Toute cette science et cette conscience qui permettent d’arracher l’enfant à ses déterminismes et à la barbarie, non par la manipulation, mais pas l’intelligence et l’émerveillement. Parce que c’est en découvrant que le monde ne se limite pas à moi et à mon horizon (in)culturel trop étriqué que j’apprends à m’intéresser à l’autre et à le respecter. Comment ? Ce tout-différent a quelque chose à m’apprendre ? Mais qu’il satisfasse ma curiosité ! Le savoir rend libre alors que l’ignorance rend l’esprit dépendant de ceux qui sauront l’endoctriner. Apprenons à nos enfants à démontrer, à remettre en question leurs croyances [13]. Qu’on ne les persuade pas, qu’on les convainque ! Mais seuls des maîtres amoureux de leur discipline et respectés pour ce qu’ils transmettent pourront offrir cela. L’école doit bâtir le cadre qui le permettra. Aujourd’hui, le ministère le détruit avec un acharnement qui défie l’entendement.

 

Oui à l’égalité des chances

Et cet argument fallacieux de l’égalité pour imposer la réforme doit immédiatement être rejeté. Les propositions de notre ministre posent les fondements d’un système à deux, voire trois vitesse. Un enseignement public complètement désorganisé, où la transmission ne se fait plus, où ne se retrouveront que les plus défavorisés socialement et économiquement. Un enseignement privé sous contrat qui contourne plus ou moins la réforme pour tenter de sauver ce qui peut l’être. Et pour finir, un enseignement hors contrat d’élite, qui permettra aux jeunes des familles les plus aisées d’acquérir un solide socle culturel.
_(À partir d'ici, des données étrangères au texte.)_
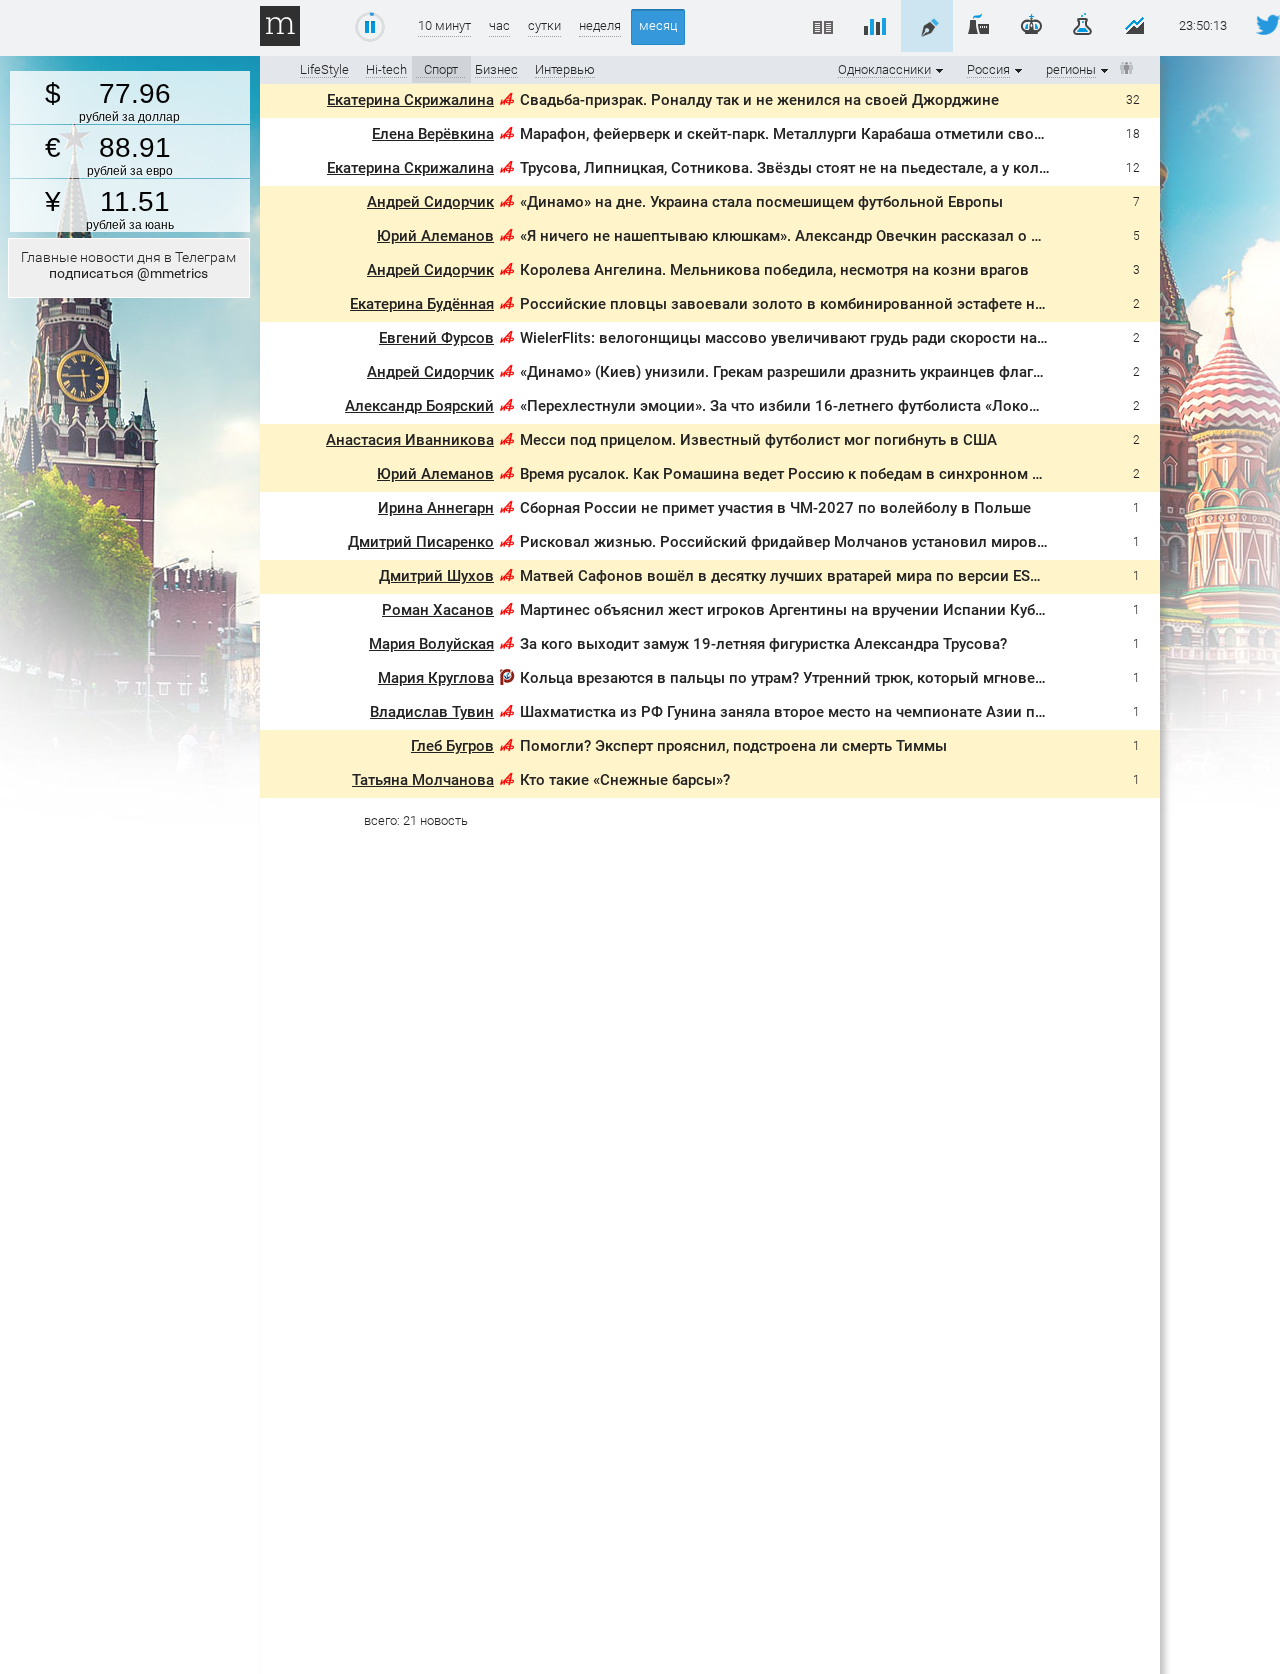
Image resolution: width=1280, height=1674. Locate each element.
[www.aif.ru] (507, 102)
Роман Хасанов (438, 610)
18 (1133, 134)
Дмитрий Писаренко (421, 542)
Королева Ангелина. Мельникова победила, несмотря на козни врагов (774, 270)
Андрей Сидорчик (430, 202)
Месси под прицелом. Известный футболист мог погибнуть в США (758, 440)
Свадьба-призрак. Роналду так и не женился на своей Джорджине (759, 100)
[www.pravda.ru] (507, 680)
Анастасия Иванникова (410, 440)
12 (1133, 168)
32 (1133, 100)
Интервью (565, 69)
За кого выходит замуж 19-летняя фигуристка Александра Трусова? (763, 644)
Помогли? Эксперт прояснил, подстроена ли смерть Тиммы (733, 746)
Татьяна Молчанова (423, 780)
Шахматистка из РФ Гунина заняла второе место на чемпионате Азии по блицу (805, 712)
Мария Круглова (436, 678)
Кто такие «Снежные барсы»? (625, 780)
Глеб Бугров (452, 746)
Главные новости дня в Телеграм (128, 265)
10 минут (444, 25)
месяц (658, 25)
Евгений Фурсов (436, 338)
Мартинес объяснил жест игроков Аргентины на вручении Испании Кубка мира (805, 610)
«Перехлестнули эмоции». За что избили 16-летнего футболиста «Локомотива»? (808, 406)
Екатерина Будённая (422, 304)
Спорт (441, 69)
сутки (544, 25)
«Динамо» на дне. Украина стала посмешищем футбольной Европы (761, 202)
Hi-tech (386, 69)
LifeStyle (324, 69)
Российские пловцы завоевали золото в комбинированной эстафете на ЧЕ (792, 304)
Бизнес (496, 69)
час (499, 25)
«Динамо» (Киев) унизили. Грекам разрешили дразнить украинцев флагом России (815, 372)
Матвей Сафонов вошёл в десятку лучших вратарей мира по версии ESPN (785, 576)
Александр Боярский (419, 406)
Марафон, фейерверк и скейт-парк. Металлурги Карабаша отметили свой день (800, 134)
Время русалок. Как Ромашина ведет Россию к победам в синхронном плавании (811, 474)
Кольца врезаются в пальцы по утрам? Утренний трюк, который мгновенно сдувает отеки (843, 678)
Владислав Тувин (432, 712)
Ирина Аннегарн (436, 508)
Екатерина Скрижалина (410, 100)
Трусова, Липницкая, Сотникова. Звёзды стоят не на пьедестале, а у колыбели (802, 168)
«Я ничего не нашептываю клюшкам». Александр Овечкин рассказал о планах (801, 236)
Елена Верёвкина (433, 134)
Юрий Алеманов (435, 236)
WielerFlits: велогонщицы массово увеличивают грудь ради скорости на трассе (804, 338)
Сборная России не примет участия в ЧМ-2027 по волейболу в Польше (775, 508)
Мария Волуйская (431, 644)
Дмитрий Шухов (436, 576)
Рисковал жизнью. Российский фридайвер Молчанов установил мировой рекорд (814, 542)
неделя (600, 25)
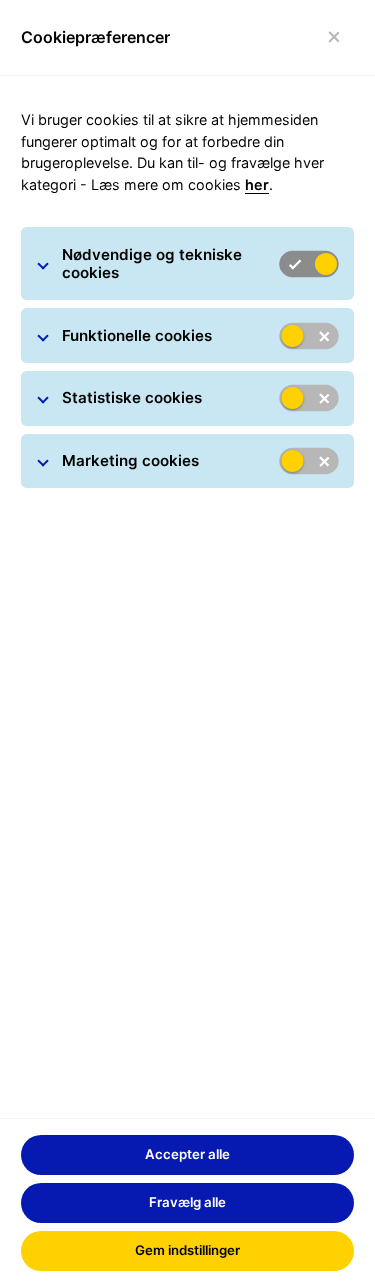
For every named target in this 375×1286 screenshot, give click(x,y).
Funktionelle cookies (137, 335)
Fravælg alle (187, 1202)
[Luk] (334, 37)
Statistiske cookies (132, 397)
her (257, 184)
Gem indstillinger (187, 1250)
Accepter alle (187, 1154)
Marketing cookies (130, 460)
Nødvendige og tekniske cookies (152, 263)
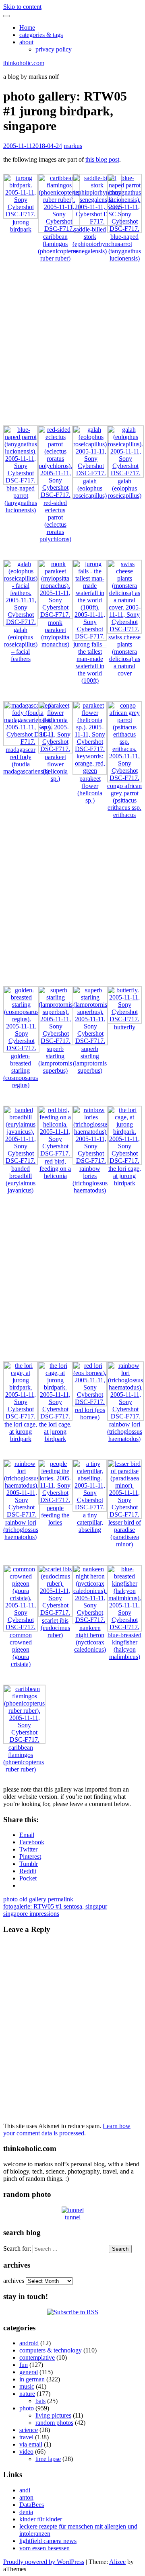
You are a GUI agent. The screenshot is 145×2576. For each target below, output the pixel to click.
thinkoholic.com (23, 63)
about (26, 42)
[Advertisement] (72, 347)
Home (27, 27)
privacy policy (53, 49)
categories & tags (41, 34)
Ils n’auront plus qu’à asseoir leur domination sur un troupeau abêti et sans autre horizon que ce que dénoncent les mouvements les plus à gauche : le travail au service d’un patronat rapace et la consommation à outrance avec les miettes qui lui sont redistribuées.

Il faut se battre pour que le nouveau collège intègre ces populations plus fragiles, que ce soient les primo-arrivants issus de l’immigration, les fils d’ouvriers, les jeunes des quartiers favorisés, tous doivent pouvoir avoir accès à ce substrat culturel qui élève et inclut. Ne les abandonnons pas !

Anne-Claire Tranchant est professeur de collège en histoire-géographie.